Ever the Action Man, two years ago Andy trekked to the South Pole. This last year it was the North Pole. I asked if these trips were just grist for the Action McNab mill, or if they served a higher purpose?

“They serve a purpose, but not sure it’s higher. I get asked if I want to do these things, and it’s a great opportunity. Why wouldn’t I? I try to use all these experiences to put in the books, it give you a sense of place and environment, and it’s easier to write about things you know. I am planning on doing the Cresta Run next Spring. If you are given opportunities like these, it feels wrong to turn them down.”

And on a similar theme, in an interview earlier this year Andy stated he was climbing in the Andes of Peru, despite a documented antipathy to climbing. Was this an emulation of Joe Simpson’s climb in 1985 of Siula Grande in the Peruvian Andes, or something quite different?

“Totally different. It’s exactly the same as the last question. I was invited by someone who like climbing. We walked a famous route called The Big W, and part of it was climbing the mountain. It is literally just plugging the iPod in, switching off and getting on with it.”

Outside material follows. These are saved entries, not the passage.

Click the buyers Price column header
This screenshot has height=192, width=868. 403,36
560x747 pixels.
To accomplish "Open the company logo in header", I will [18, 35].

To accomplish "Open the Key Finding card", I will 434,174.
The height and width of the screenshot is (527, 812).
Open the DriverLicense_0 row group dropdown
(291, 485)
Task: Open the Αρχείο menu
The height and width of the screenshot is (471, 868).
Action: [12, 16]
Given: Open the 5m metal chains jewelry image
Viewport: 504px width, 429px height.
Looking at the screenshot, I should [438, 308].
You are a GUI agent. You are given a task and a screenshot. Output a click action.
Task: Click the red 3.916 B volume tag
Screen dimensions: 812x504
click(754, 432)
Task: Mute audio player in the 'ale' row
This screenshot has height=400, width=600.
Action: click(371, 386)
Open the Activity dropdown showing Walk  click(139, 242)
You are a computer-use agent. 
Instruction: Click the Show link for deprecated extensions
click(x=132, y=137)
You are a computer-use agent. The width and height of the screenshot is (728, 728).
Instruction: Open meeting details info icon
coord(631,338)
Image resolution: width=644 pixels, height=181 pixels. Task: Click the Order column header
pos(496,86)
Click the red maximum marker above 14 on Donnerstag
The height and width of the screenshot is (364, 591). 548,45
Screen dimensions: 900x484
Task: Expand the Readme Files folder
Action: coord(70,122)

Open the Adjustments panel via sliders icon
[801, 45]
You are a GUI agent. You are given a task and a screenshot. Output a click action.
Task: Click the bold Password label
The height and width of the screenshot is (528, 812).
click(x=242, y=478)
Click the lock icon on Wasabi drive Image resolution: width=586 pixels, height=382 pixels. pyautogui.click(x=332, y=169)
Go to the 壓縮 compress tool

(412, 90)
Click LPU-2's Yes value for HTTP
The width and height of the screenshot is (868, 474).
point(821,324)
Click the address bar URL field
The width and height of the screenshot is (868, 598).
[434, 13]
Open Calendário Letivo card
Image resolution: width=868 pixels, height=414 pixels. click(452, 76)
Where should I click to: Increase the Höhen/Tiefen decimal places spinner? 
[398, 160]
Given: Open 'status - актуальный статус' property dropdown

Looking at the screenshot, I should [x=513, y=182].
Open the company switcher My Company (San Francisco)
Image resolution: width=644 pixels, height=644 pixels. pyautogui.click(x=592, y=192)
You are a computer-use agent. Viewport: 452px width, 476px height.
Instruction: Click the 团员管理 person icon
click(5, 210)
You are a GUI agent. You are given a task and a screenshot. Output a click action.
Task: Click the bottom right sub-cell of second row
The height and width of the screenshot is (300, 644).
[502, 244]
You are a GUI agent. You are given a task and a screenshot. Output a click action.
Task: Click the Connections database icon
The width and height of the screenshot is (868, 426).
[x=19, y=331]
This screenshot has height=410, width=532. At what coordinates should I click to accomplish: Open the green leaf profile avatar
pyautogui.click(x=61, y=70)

On a far more serious note, in 2010 when Andy was questioned about PTSD (Post Traumatic Stress Disorder), he was quoted in The Guardian as saying: “It is starting to be perceived as an honourable excuse for leaving prematurely…” You’ve lately commented on your own struggle with this condition, so please tell us more about that, and your involvement with PTSD999.
 
“I haven’t struggled with PTSD but more of my SAS Troop have committed suicide than were killed on operations. I have been one of the fortunate ones. If there is any struggle, it is making everybody aware that people who suffer from this deserve to be treated as a battle space casualty just as much as someone who has had a limb blown off. That is why I am involved in PTSD999. It’s a brilliant new charity doing two things.
It is making the general public aware that these people have a condition and need and deserve treatment, and they are also communicating to PTSD sufferers that they are not suffering from a mental illness, it is a condition which can be treated. They are also taking the focus beyond the military to first responders – fire, police and medics. Since 7/7 these guys are seeing a lot more than they ever used to.”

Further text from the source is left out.